▼▼▼

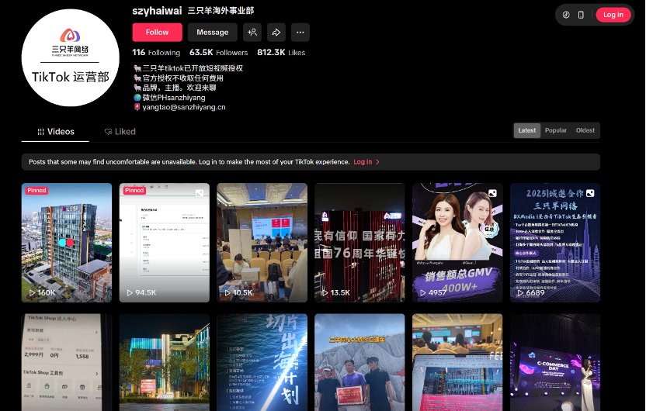Switch to the Videos tab

pos(55,132)
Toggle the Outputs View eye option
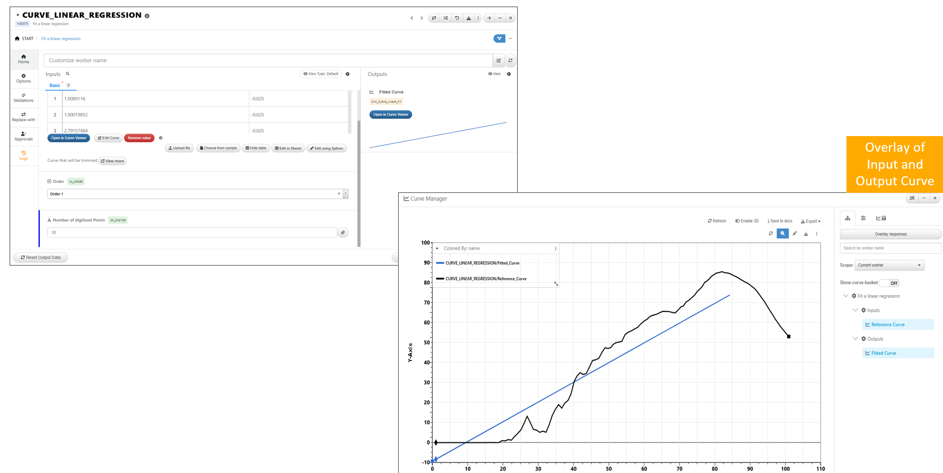Screen dimensions: 943x473 coord(494,74)
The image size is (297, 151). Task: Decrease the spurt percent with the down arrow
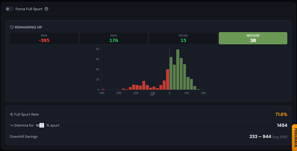(42, 126)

▲▲▲

(Exercise aim) Return exactly, with no pictures, each line from the one that contains "Toggle the Outputs View eye option" through the end of the entries above, both ends included.

(Exercise answer)
Toggle the Outputs View eye option
Screen dimensions: 943x473 coord(494,74)
The image size is (297, 151). Task: Decrease the spurt percent with the down arrow
(42, 126)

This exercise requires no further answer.